Euforia per il segno più davanti ai dati sui musei statali italiani nel secondo semestre 2014: scenario incoraggiante in apparenza, presenta tuttavia non poche note dolenti. Presentato come uno dei pilastri del «New Deal» dei Beni Culturali è l’Art-Bonus, i cui esiti certamente non sono ancora misurabili, ma rispetto al quale si può ragionevolmente affermare che la “corsa” dei privati auspicata dallo stesso Ministro, nei fatti, non si è verificata. Ho già avuto modo di osservare come i motivi risiedano in buon parte nel labirinto burocratico che l’Art-Bonus porta con sé e che sembra imbrigliare energie e buone intenzioni. Specie per quelle realtà imprenditoriali piccole e medie (gran parte del tessuto produttivo del Paese) che non possono disporre di personale e risorse dedicate a dipanare la matassa burocratica.
Più recente è la firma del decreto che sancisce l’autonomia giuridica per i «Venti grandi musei» e il relativo «Bando Direttori», attraverso il quale il Mibact intende reclutare, per guidarli, altrettanti manager. Una buona notizia, perché l’autonomia è una condizione indispensabile per gestioni virtuose e caratterizza non a caso tutti i principali musei occidentali che sono quasi sempre affidati ad un sistema che consente di dotarsi di propri organi decisionali (e quindi di una ampia autonomia organizzativa), senza che vengano meno finanziamenti e responsabilità statali.
Ma l’autonomia appena riconosciuta ai nostri musei presenta più di una criticità. È tutto da scoprire, infatti, come opereranno in concreto: se, come sembrerebbe, il principio di una scissione fra tutela/conservazione (alle soprintendenze) e gestione/valorizzazione (ai direttori) è corretto sulla carta, nei fatti però la distinzione resta molto sfumata.
Ancora più cruciale è poi la questione del personale, dove, come già osservato,la permanenza della relativa gestione in capo al Ministero ha reso, e renderà ancora di più, impossibile ogni forma di riorganizzazione del lavoro.
Insomma,i nuovi manager potranno decidere su tariffe e orari ma non sul personale, che continuerà a dipendere, sul piano gestionale e amministrativo, dal Mibact.

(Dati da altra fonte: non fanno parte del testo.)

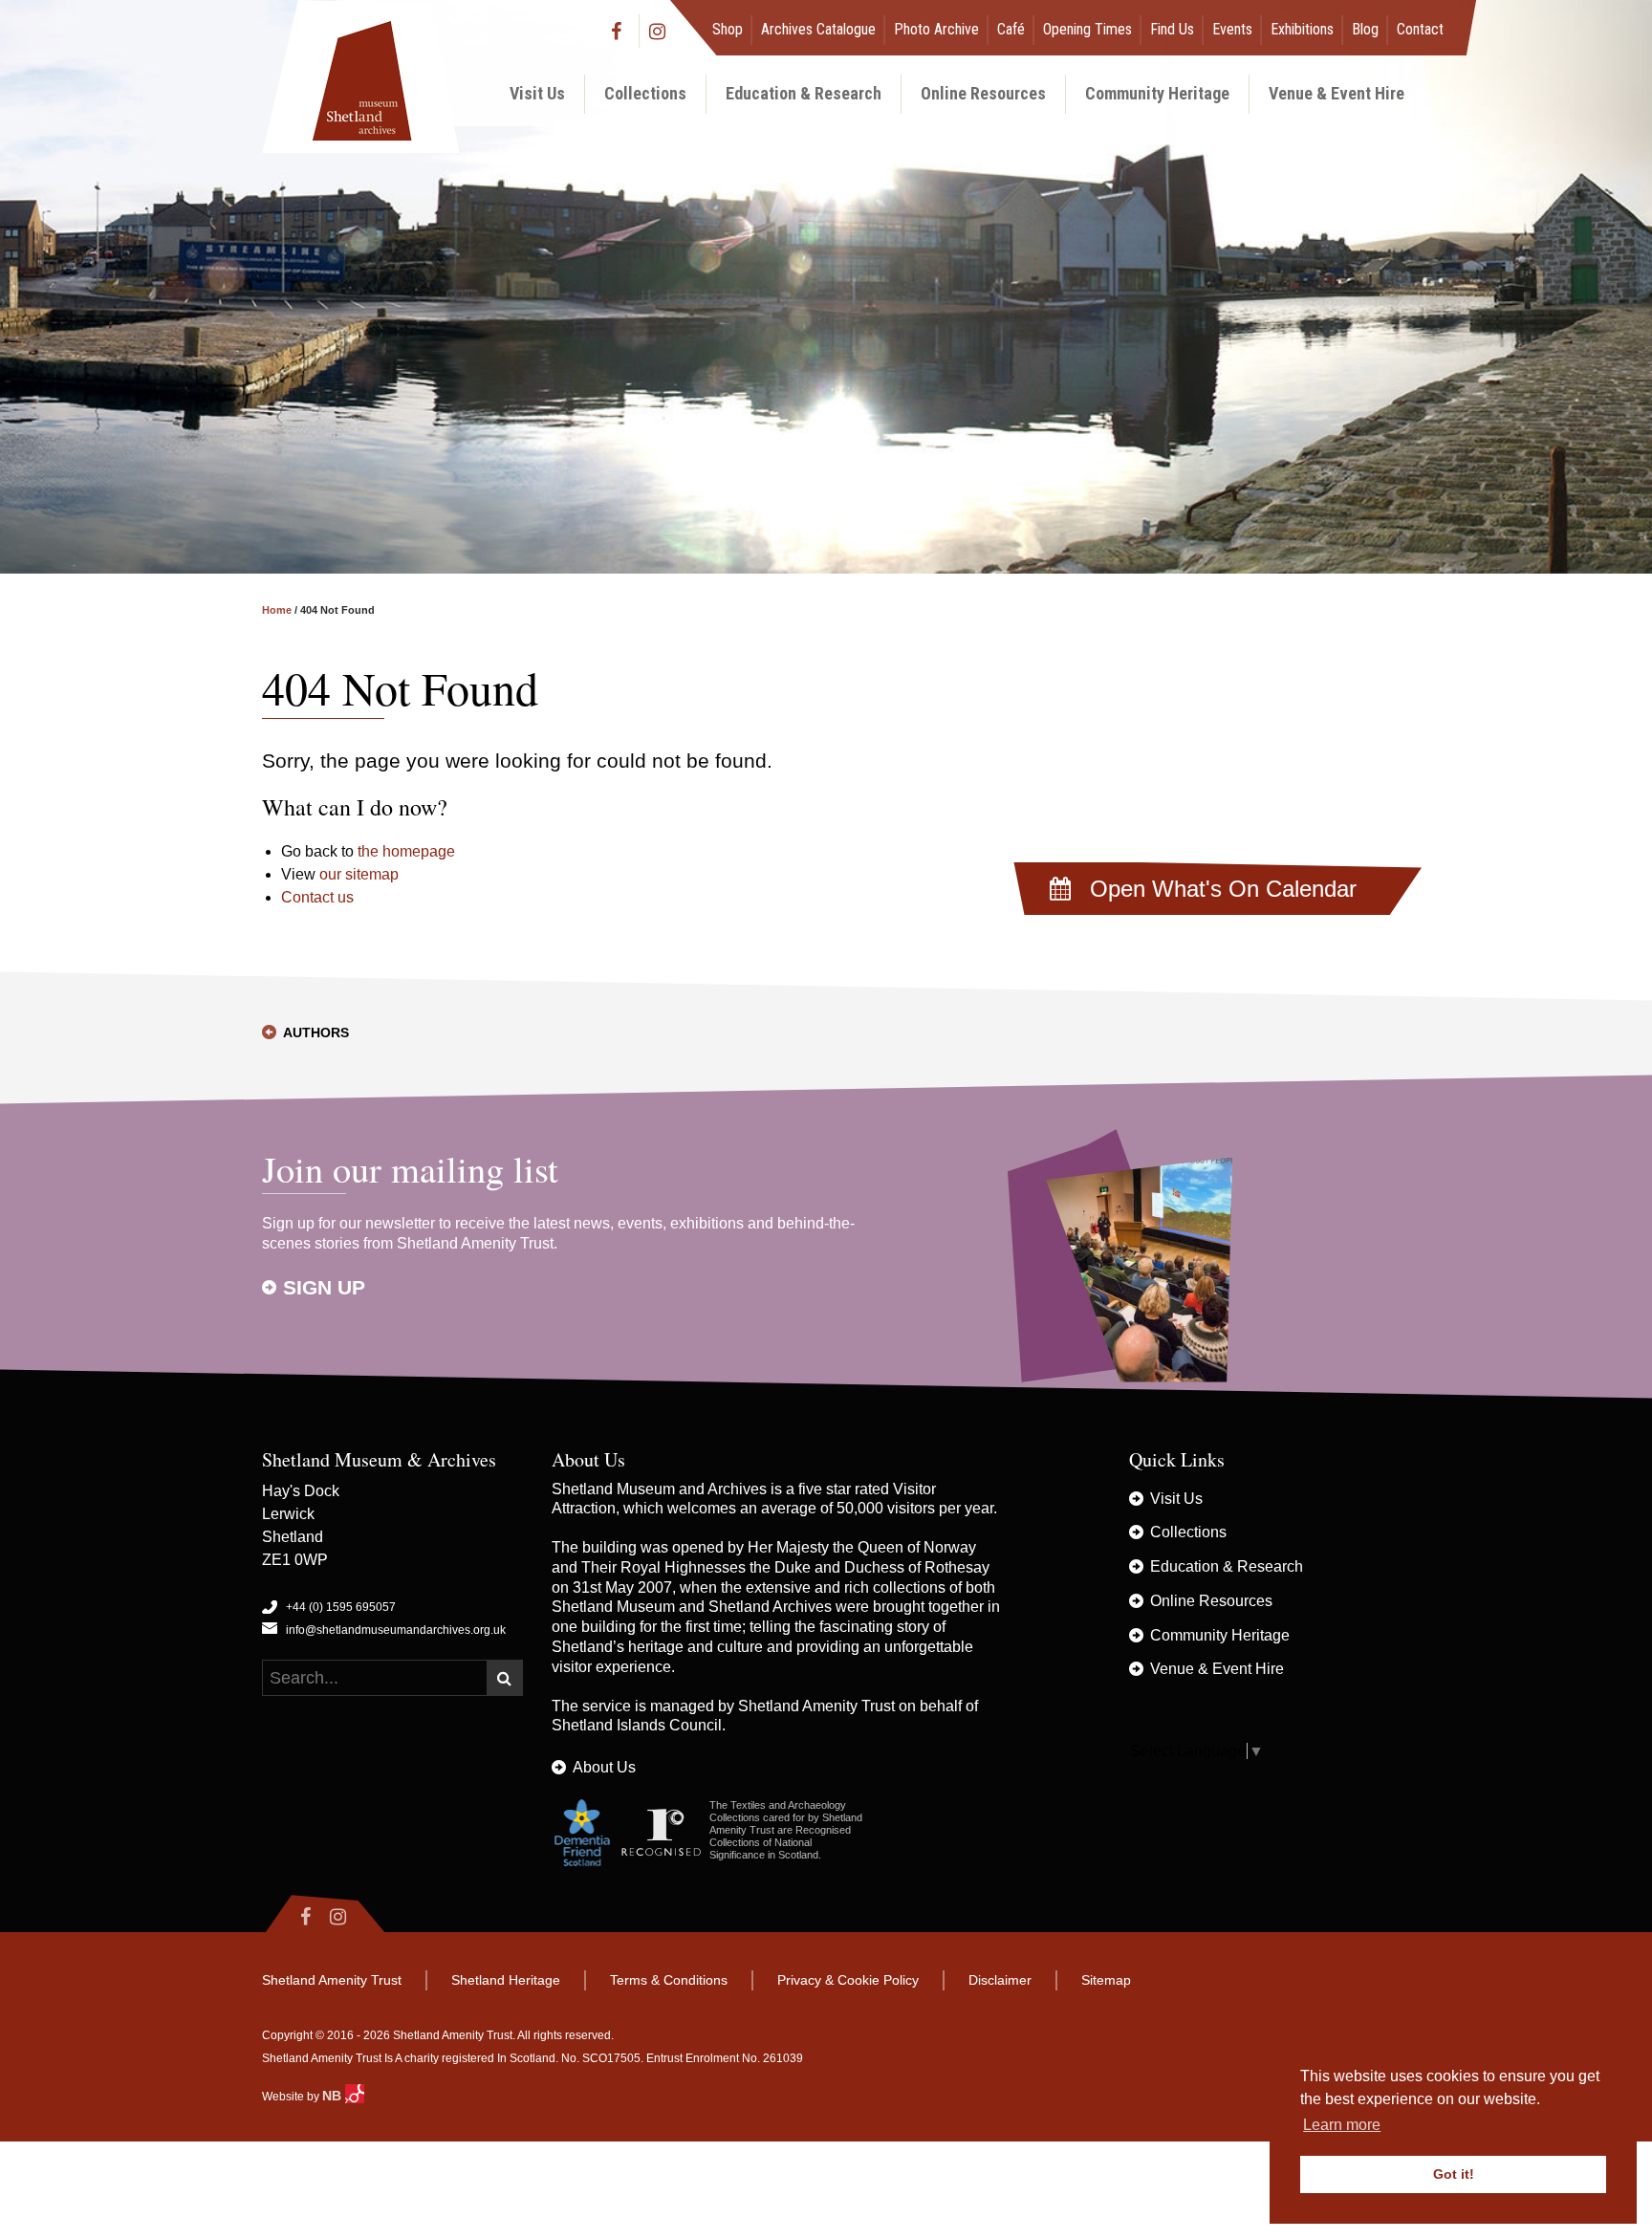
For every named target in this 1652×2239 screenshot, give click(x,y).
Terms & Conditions (669, 1980)
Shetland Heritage (505, 1980)
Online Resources (983, 93)
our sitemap (359, 874)
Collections (645, 93)
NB (333, 2095)
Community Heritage (1157, 93)
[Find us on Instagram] (658, 31)
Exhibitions (1302, 29)
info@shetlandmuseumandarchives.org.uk (396, 1630)
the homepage (406, 851)
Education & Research (803, 93)
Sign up (324, 1287)
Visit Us (537, 93)
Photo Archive (936, 29)
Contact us (317, 897)
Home (277, 610)
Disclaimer (1000, 1980)
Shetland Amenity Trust (816, 1706)
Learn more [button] (1341, 2125)
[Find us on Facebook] (620, 31)
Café (1011, 29)
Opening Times (1087, 29)
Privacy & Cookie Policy (848, 1980)
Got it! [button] (1453, 2174)
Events (1232, 29)
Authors (316, 1032)
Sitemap (1106, 1980)
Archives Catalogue (818, 29)
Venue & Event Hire (1336, 93)
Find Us (1172, 29)
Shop (727, 29)
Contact (1420, 29)
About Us (604, 1767)
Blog (1365, 29)
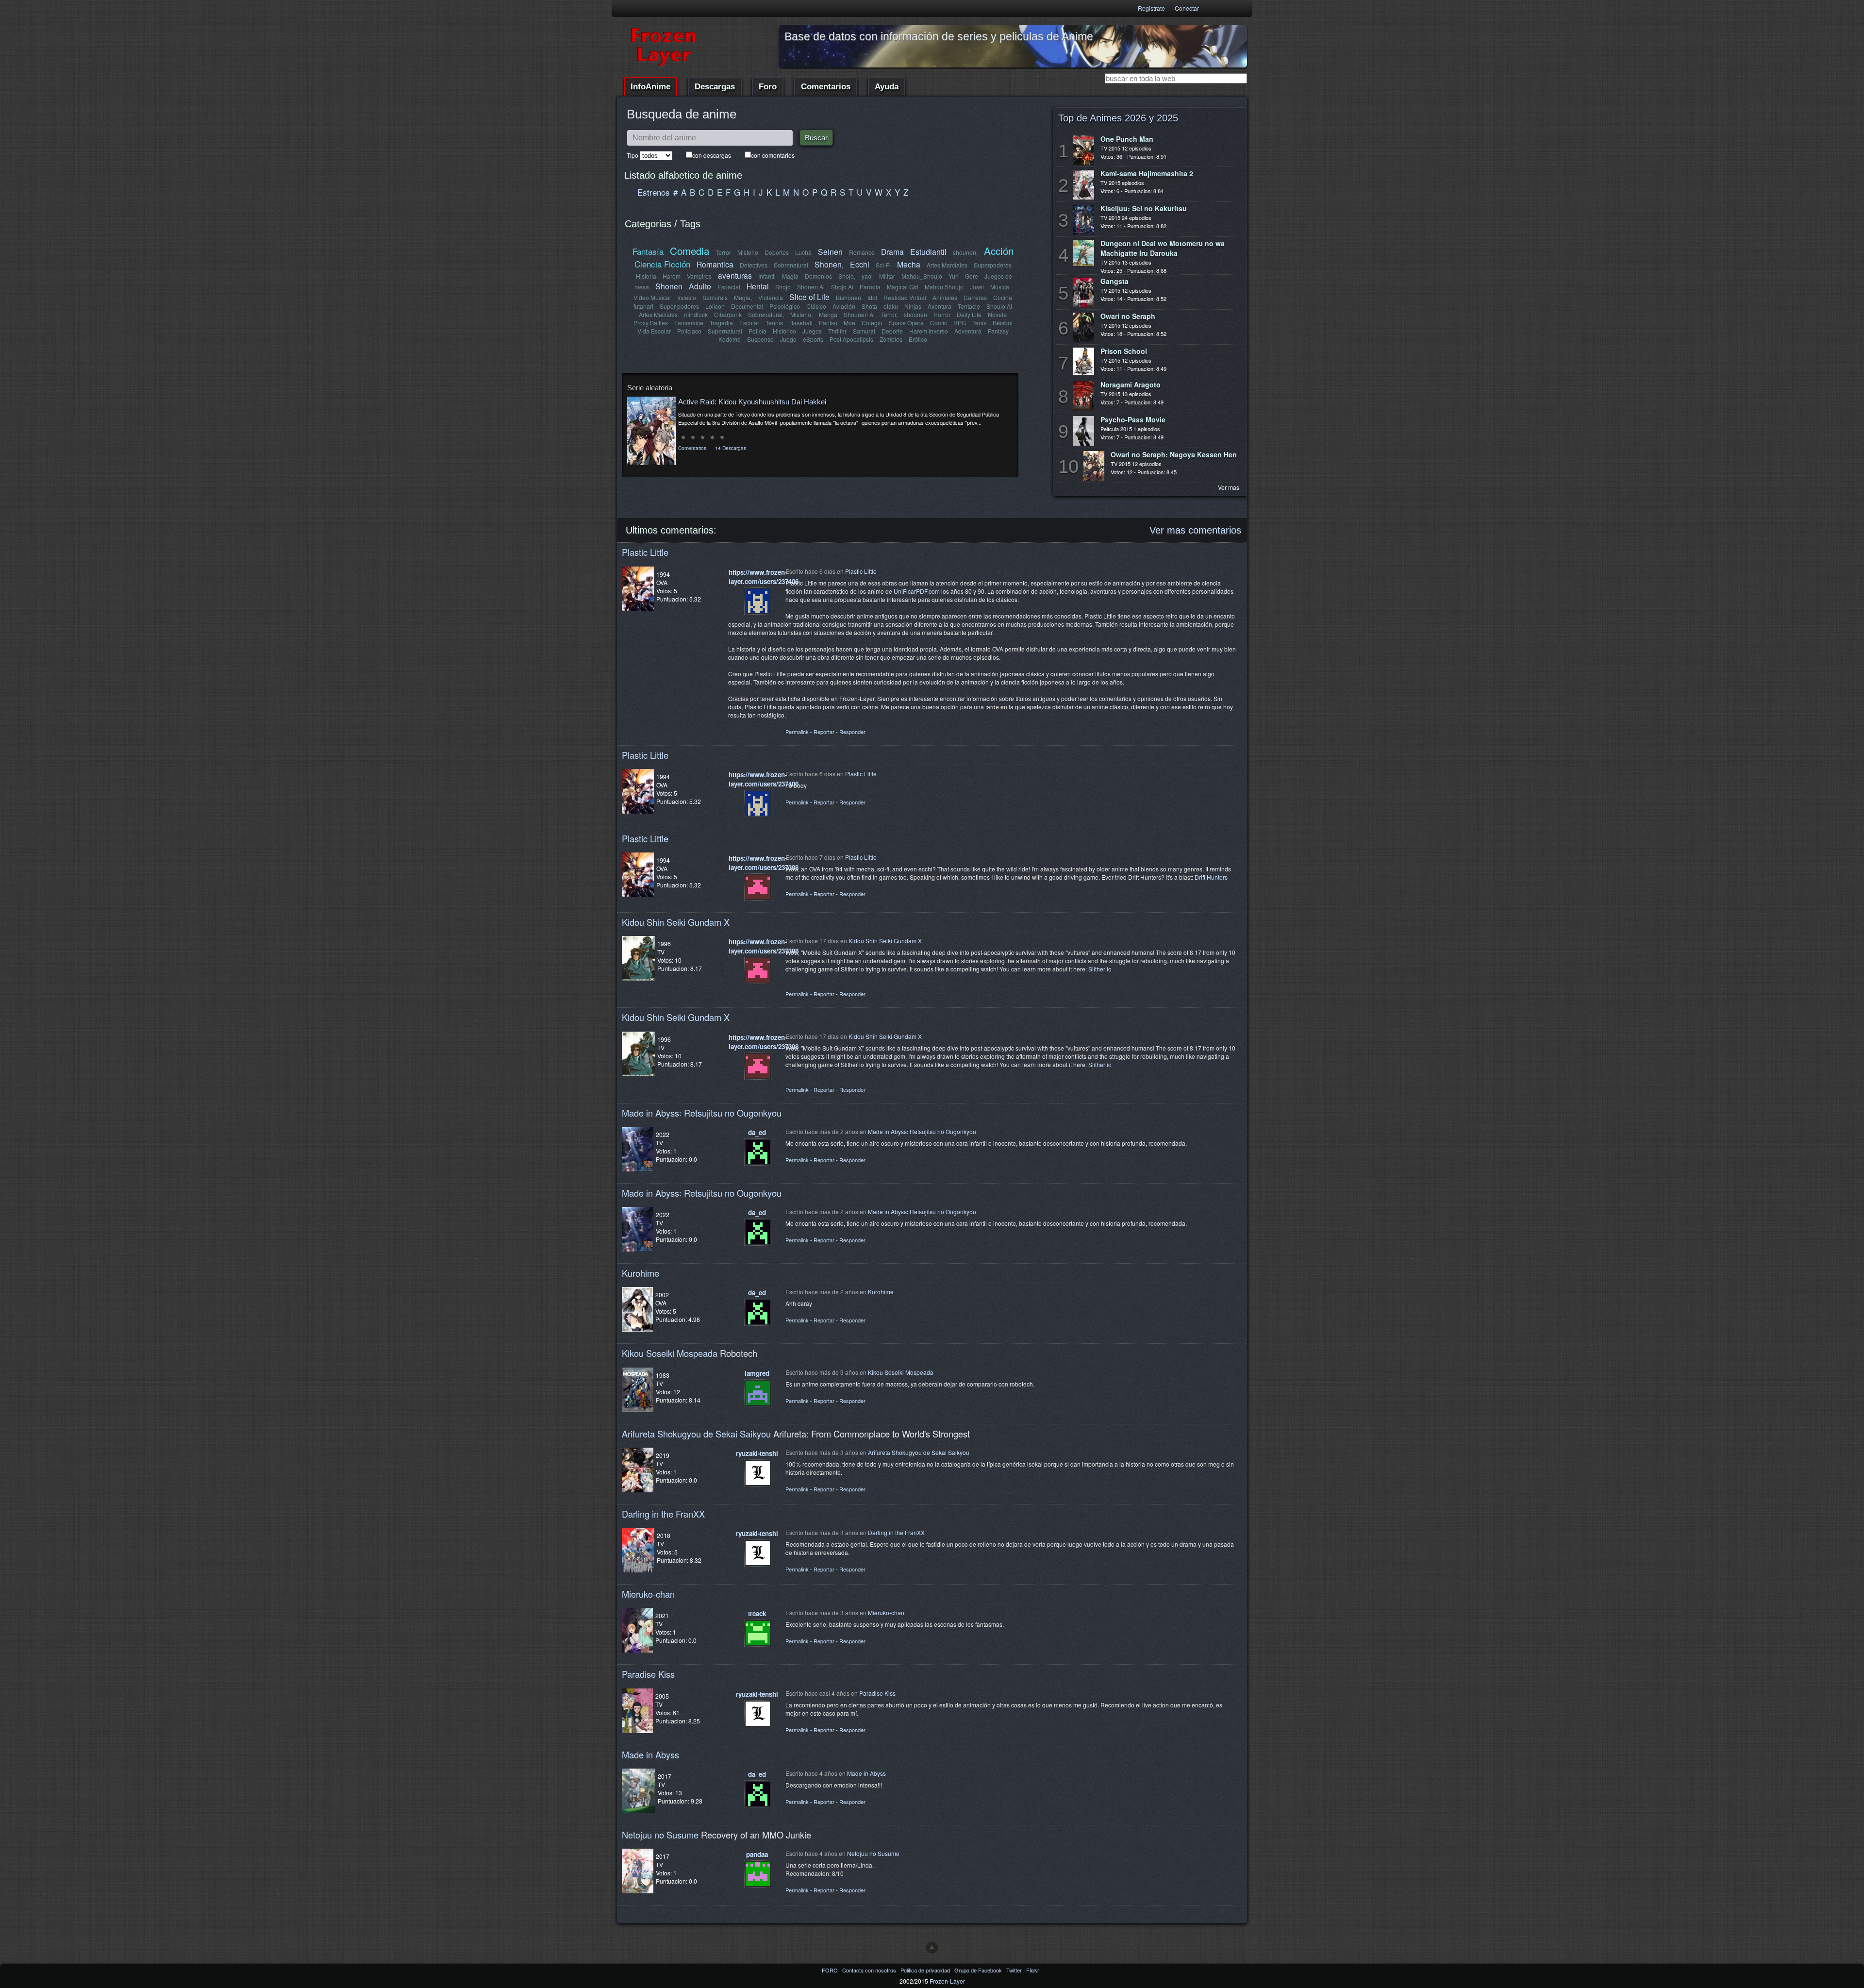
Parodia (870, 287)
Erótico (918, 339)
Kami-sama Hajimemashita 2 (1146, 173)
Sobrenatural (791, 265)
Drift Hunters (1211, 877)
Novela (997, 314)
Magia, (743, 297)
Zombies (891, 339)
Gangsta (1114, 281)
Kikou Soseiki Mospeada (669, 1353)
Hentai (758, 286)
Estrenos (653, 192)
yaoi (867, 276)
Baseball (801, 322)
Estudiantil (928, 251)
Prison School (1123, 351)
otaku (890, 306)
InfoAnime (650, 86)
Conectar (1187, 8)
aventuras (735, 275)
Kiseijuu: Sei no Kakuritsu (1143, 208)
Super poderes (679, 306)
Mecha (908, 264)
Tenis (979, 322)
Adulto (700, 286)
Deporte (892, 331)
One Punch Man (1126, 139)
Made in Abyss (650, 1754)
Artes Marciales (947, 265)
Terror (723, 252)
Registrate (1151, 8)
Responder (852, 731)
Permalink (797, 731)
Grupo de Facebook (978, 1970)
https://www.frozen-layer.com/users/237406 (764, 577)
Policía (757, 331)
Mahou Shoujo (944, 287)
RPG (959, 322)
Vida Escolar (654, 331)
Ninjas (912, 306)
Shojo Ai (842, 287)
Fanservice (688, 322)
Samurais (715, 297)
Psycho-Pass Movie (1132, 419)
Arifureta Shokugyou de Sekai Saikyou (696, 1433)
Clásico (816, 306)
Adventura (968, 331)
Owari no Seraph (1127, 316)
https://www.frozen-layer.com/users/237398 (764, 862)
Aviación (843, 306)
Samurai (864, 331)
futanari (643, 306)
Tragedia (721, 322)
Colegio (872, 322)
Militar (887, 276)
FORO (830, 1970)
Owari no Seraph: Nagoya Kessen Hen (1174, 454)
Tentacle (969, 306)
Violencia (770, 297)
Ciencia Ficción (662, 264)
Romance (862, 252)
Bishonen (848, 297)
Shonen (668, 286)
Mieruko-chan (648, 1593)
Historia (646, 276)
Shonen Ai (811, 287)
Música (999, 287)
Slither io (1100, 969)
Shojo (783, 287)
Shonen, (829, 264)
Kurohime (640, 1273)
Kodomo (729, 339)
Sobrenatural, (766, 314)
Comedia (689, 250)
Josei (977, 287)
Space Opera (906, 322)
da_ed (757, 1132)
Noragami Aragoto (1130, 384)
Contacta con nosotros (870, 1970)
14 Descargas (730, 447)
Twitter (1014, 1970)
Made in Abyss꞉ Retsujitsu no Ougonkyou (702, 1112)
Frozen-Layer (947, 1981)
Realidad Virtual (904, 297)
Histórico (784, 331)
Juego (788, 339)
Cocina (1002, 297)
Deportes (777, 252)
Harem (672, 276)
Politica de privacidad (925, 1970)
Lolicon (715, 306)
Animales (944, 297)
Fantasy (998, 331)
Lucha (803, 252)
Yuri (954, 276)
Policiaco (689, 331)
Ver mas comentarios (1195, 530)
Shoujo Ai (999, 306)
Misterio (747, 252)
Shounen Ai (859, 314)
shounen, (965, 252)
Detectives (753, 265)
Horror (941, 314)
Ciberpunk (728, 314)
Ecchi (859, 264)
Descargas (715, 86)
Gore (971, 276)
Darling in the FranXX (663, 1513)
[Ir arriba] (932, 1948)
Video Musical (652, 297)
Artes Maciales (658, 314)
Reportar (824, 731)
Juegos (812, 331)
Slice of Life (809, 296)
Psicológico (784, 306)
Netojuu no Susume (660, 1834)
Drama (892, 251)
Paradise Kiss (648, 1674)
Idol (872, 297)
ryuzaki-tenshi (757, 1453)
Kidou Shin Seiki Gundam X (676, 922)
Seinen (830, 251)
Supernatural (725, 331)
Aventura (939, 306)
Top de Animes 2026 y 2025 (1118, 118)
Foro (768, 86)
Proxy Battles (650, 322)
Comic (938, 322)
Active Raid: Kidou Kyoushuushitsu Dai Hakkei (752, 402)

Ma allora a quale staff il direttore farà riferimento per le decisioni strategiche (gli orari, per esempio, di cui, in teoria, sarà responsabile) ? Avrà facoltà di assumere, licenziare o, al contrario, promuovere i più meritevoli? Potrà farlo, ha risposto il Ministro, nella «ornice delle regole vigenti» (sic!) Resterà quindi quest’ultimo l’interlocutore dei sindacati? «È un inizio che speriamo possa tradursi in una fase realmente nuova», scrivono Casini e Baia Curioni su questo stesso giornale. Con le speranze, purtroppo, non si va lontano. Rimaniamo invece in attesa di azioni più decise o saremo di fronte, ancora una volta, ad un’occasione mancata.